start Data provided

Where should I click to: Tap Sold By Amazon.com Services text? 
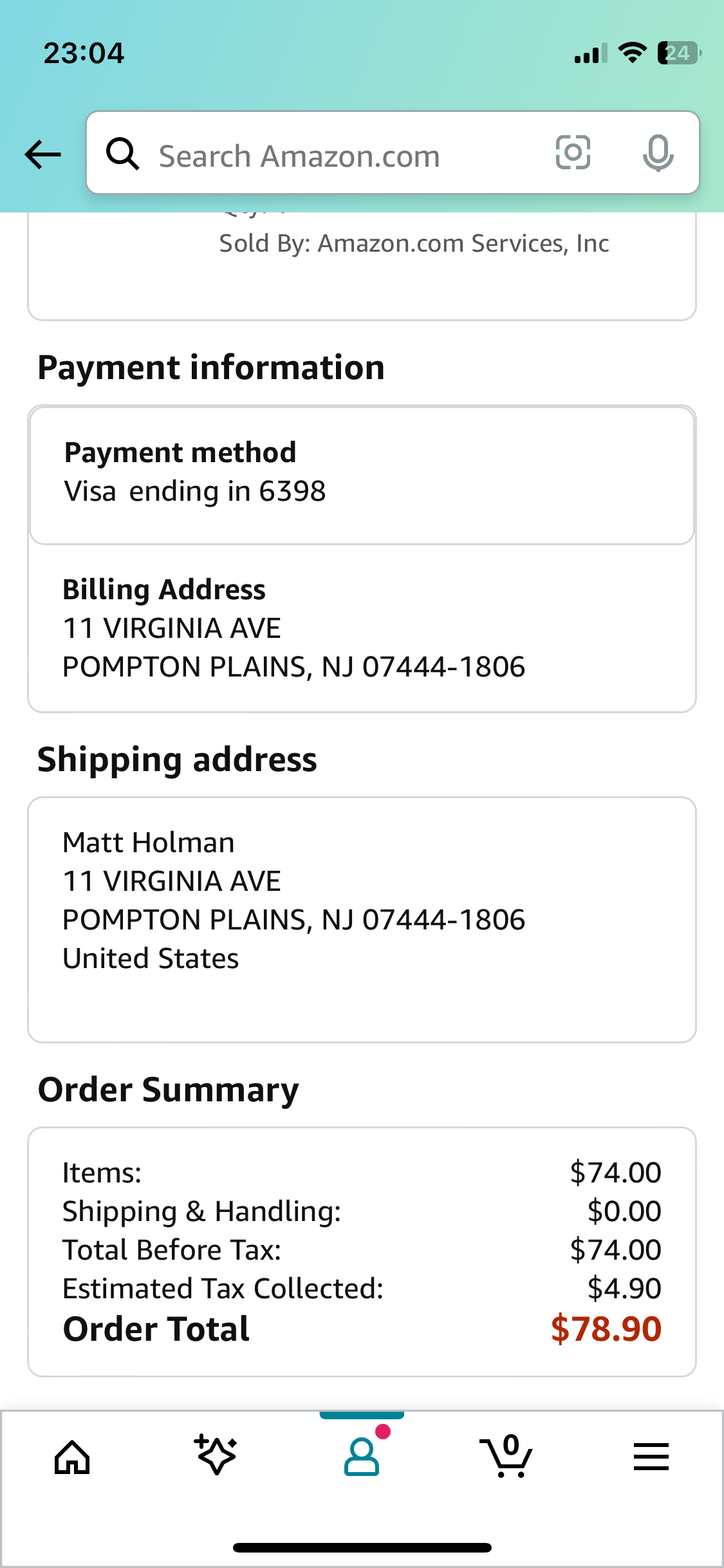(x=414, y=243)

end Data provided
start Data provided

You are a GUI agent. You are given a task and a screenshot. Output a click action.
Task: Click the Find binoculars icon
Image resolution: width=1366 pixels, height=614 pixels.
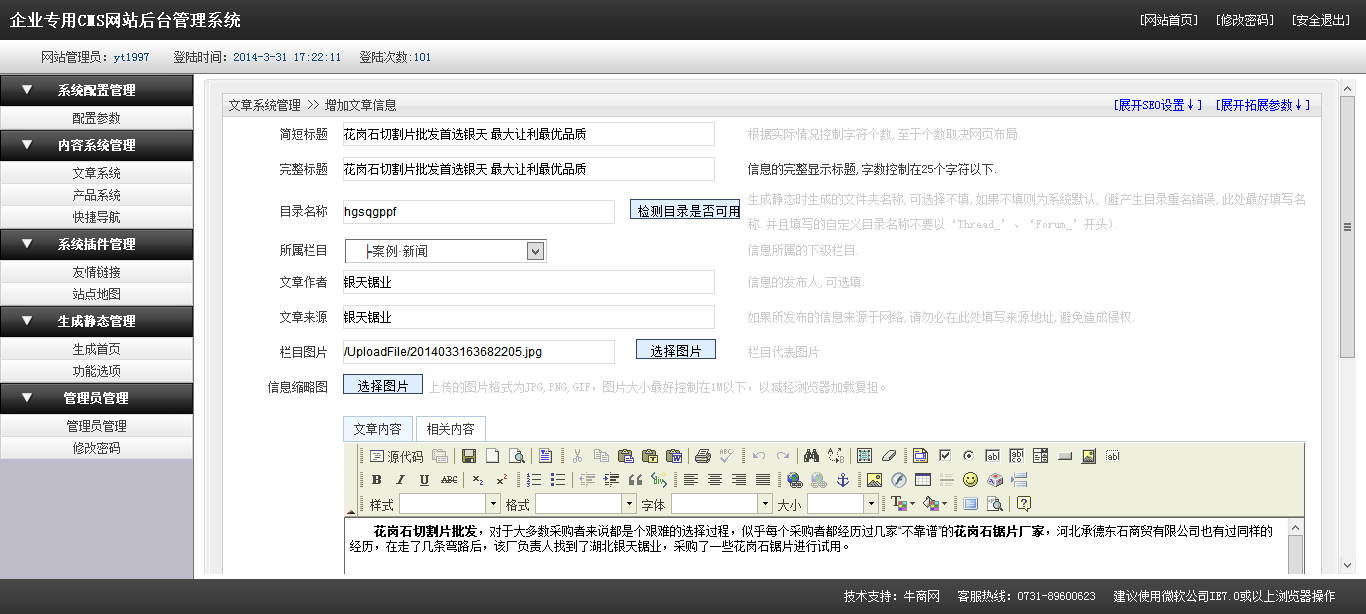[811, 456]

end Data provided

= Exercise objective =
Put the lines above, from the one holding "Where should I" through the one holding "(x=414, y=243)", inclusive, into a Markdown table with the columns Row and Line, omitting blank lines. Leave the pictures out of the table.

= Task result =
| Row | Line |
|---|---|
| 1 | Where should I click to: Tap Sold By Amazon.com Services text?  |
| 2 | (x=414, y=243) |